Excerpt from a dataset
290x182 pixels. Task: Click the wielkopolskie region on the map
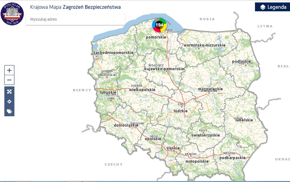tap(142, 90)
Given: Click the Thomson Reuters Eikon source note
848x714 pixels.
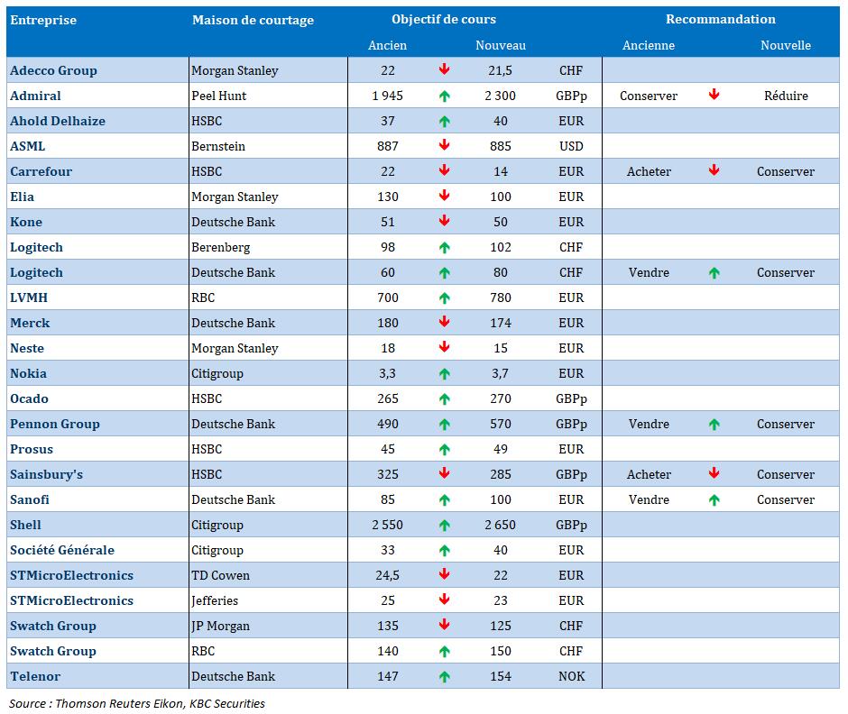Looking at the screenshot, I should (x=137, y=703).
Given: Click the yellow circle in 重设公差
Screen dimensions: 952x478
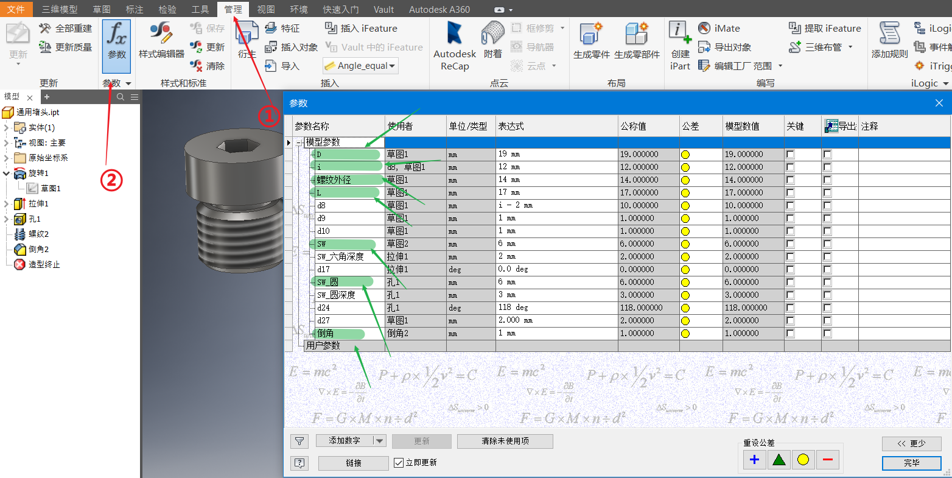Looking at the screenshot, I should coord(803,460).
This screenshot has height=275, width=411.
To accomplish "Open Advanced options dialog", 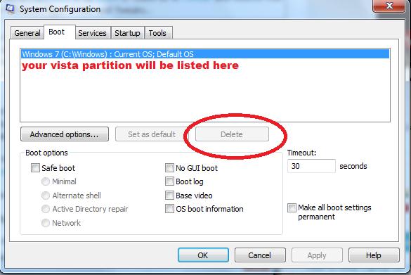I will 65,134.
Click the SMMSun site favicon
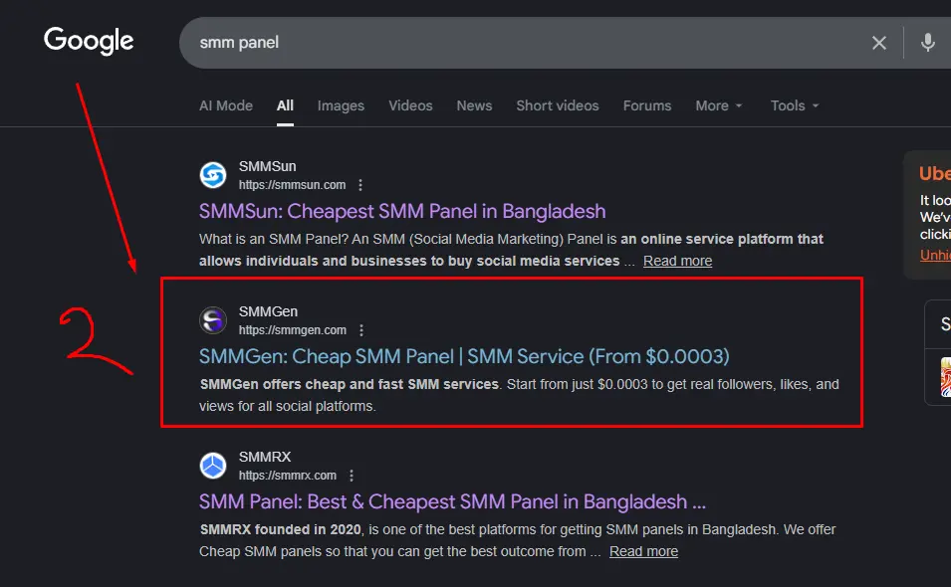 click(x=213, y=175)
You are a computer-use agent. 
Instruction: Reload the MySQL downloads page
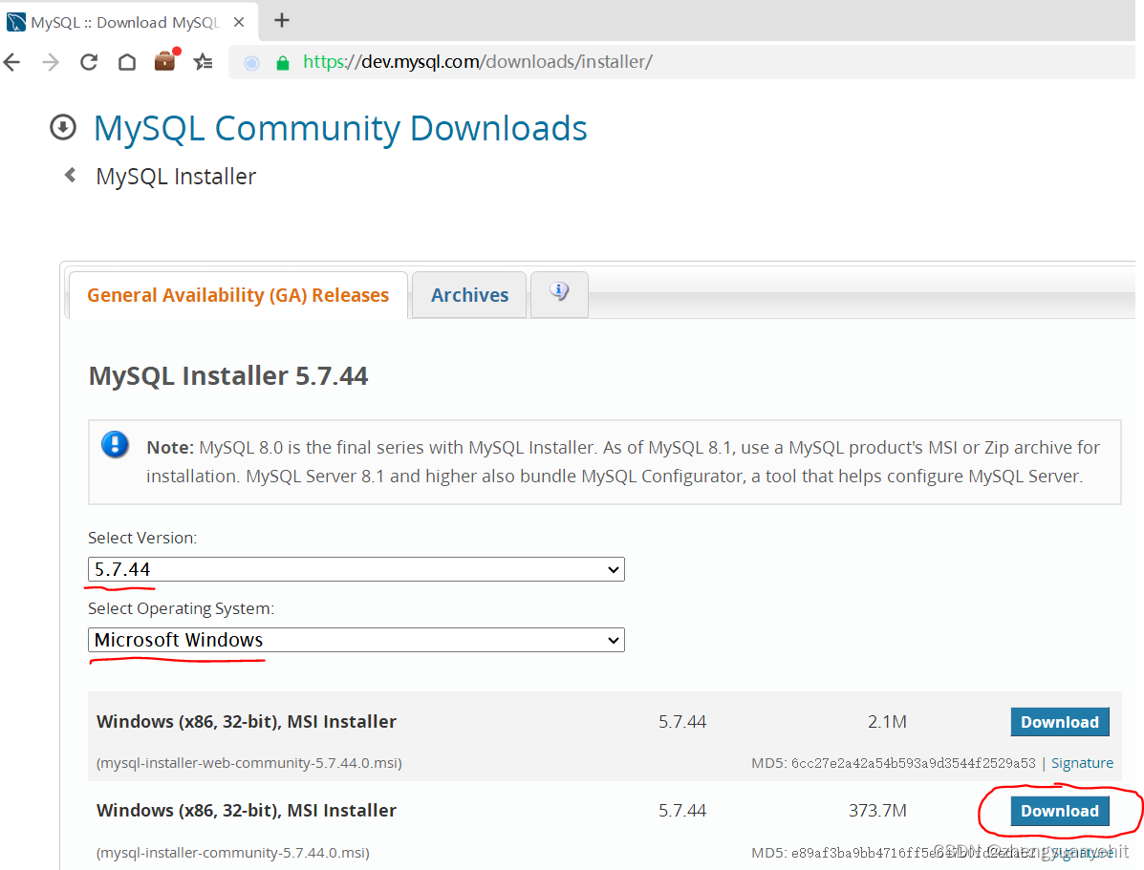pyautogui.click(x=87, y=62)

▶ _Work to be completed_
Please reproduce the material word for word, starting at the line containing "You are a computer-use agent." and continuing through the end. Leave the pictures out of your answer.

▶ _Solution_
You are a computer-use agent. 
Instruction: Reload the MySQL downloads page
pyautogui.click(x=87, y=62)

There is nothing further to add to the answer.